Project Management key roles and responsibilities
1. Activity and resource planning
Planning is instrumental in meeting project deadlines, and many projects fail due to poor planning. First and foremost, good project managers define the project’s scope and determine available resources. Good project managers know how to realistically set time estimates and evaluate the team’s or teams’ capabilities.
They then create a clear and concise plan to both execute the project and monitor its progress. Projects are naturally unpredictable, so good project managers know how to make adjustments along the way as needed before the project reaches its final stages.
2. Organizing and motivating a project team
Good project managers don’t get their teams bogged down with elaborate spreadsheets, long checklists, and whiteboards. Instead, they put their teams front and center. They develop clear, straightforward plans that stimulate their teams to reach their full potential. They cut down on bureaucracy and steer their teams down a clear path to the final goal.
3. Controlling time management
Clients usually judge a project’s success or failure on whether it has been delivered on time. Therefore, meeting deadlines are non-negotiable. Good project managers know how to set realistic deadlines, and how to communicate them consistently to their teams.
They know how to effectively do the following:
- Define activity
- Sequence activity
- Estimate the duration of activity
- Develop a schedule
- Maintain a schedule
4. Cost estimating and developing the budget
Good project managers know how to keep a project within its set budget. Even if a project meets a client’s expectations and is delivered on time, it will still be a failure if it goes wildly over budget. Good project managers frequently review the budget and plan ahead to avoid massive budget overruns.
5. Ensuring customer satisfaction
In the end, a project is only a success if the customer is happy. One of the key responsibilities of every project manager is to minimize uncertainty, avoid any unwanted surprises, and involve their clients in the project as much as is reasonably possible. Good project managers know how to maintain effective communication and keep the company’s clients up-to-date.

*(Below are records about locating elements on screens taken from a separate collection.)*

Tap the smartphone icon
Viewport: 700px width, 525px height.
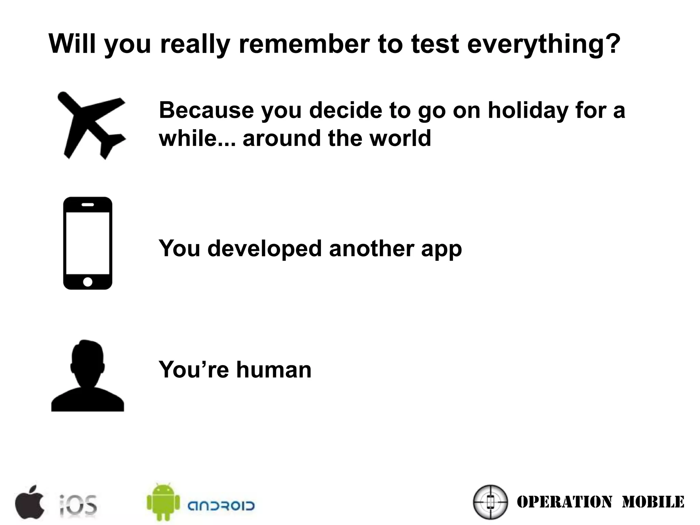point(88,243)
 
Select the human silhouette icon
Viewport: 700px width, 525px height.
point(88,376)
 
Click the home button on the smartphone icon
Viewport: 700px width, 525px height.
point(88,282)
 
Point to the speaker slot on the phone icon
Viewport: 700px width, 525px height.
point(88,204)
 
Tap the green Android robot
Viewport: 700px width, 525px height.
point(163,501)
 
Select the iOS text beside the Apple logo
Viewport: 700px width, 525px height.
point(78,504)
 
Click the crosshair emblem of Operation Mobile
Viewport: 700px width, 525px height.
point(490,502)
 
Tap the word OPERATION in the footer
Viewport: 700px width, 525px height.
point(564,502)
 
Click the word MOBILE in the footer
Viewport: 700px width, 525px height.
point(653,502)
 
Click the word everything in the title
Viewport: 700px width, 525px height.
point(543,44)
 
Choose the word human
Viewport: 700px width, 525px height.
point(274,370)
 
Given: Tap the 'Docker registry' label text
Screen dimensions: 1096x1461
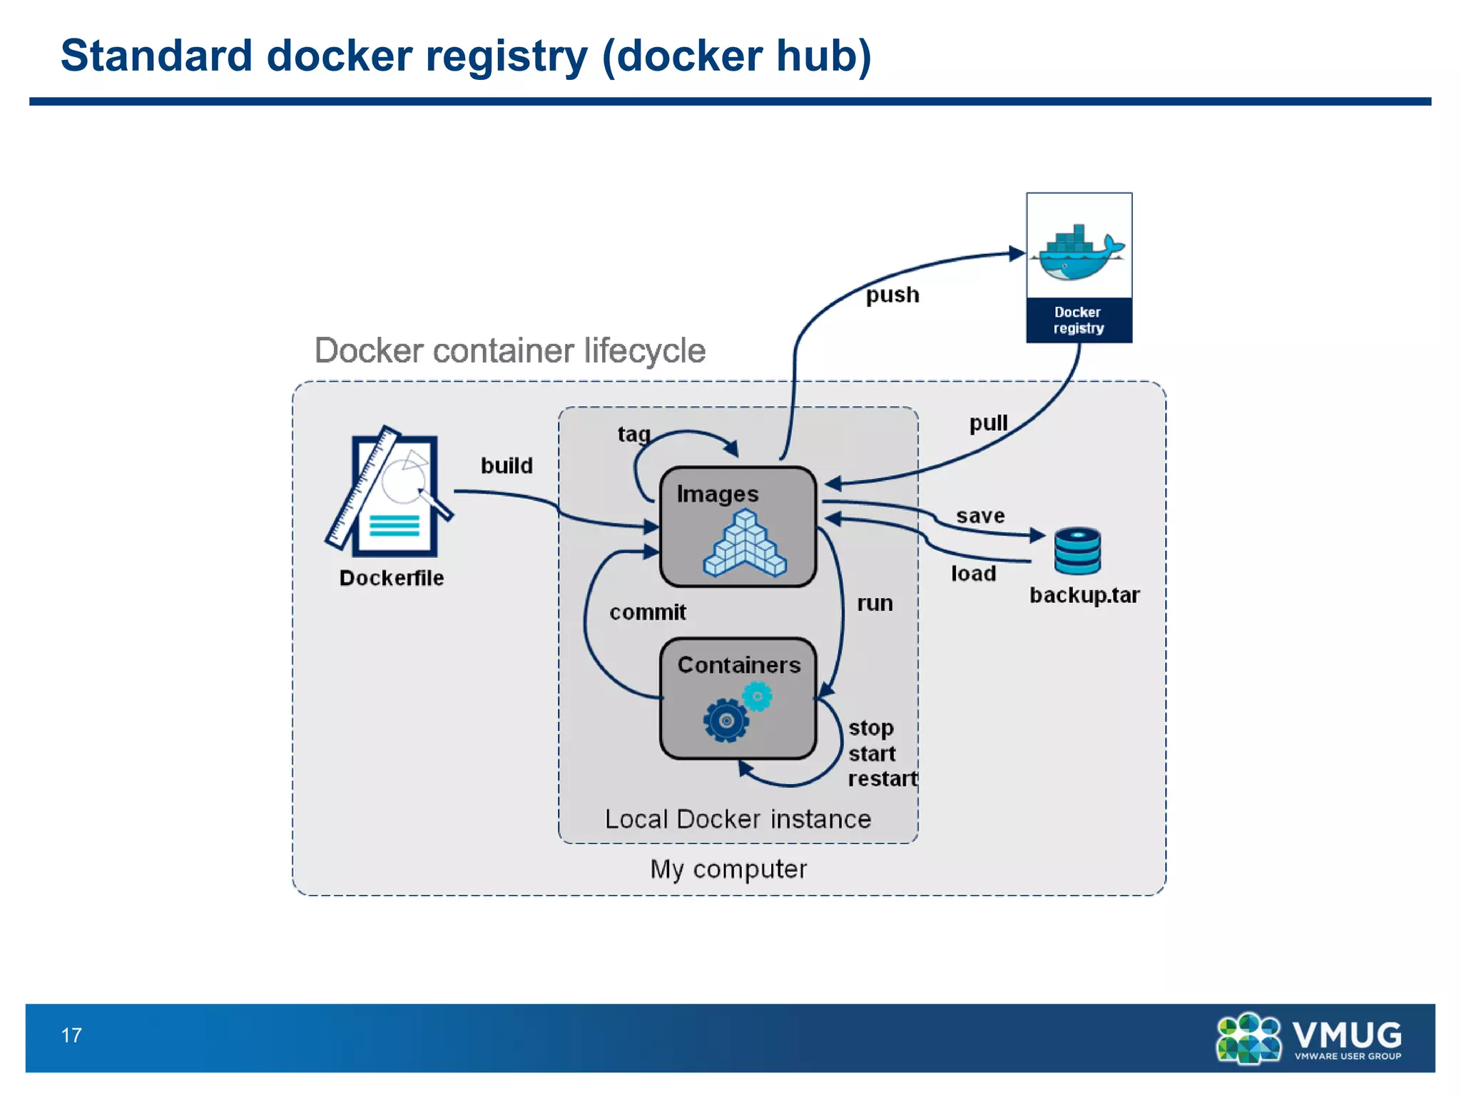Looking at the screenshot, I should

6. Analyzing and managing project risk
The bigger the project is, the more likely there are to be hurdles and pitfalls that weren’t part of the initial plan. Hiccups are inevitable, but good project managers know how meticulously and almost intuitively, identify and evaluate potential risks before the project begins. They know how to then avoid risks or at least minimize their impact
During the initial stages, project managers and their teams have a clear vision and high hopes of producing the desired result. However, the path to the finish line is never without some bumps along the way. When things don’t go according to a plan, a project manager needs to monitor and analyze both expenditures and team performance and to always efficiently take corrective measures.
8. Managing reports and necessary documentation
Finally, experienced project managers know how essential final reports and proper documentation are. Good project managers can present comprehensive reports documenting that all project requirements were fulfilled, as well as the projects’ history, including what was done, who was involved, and what could be done better in the future.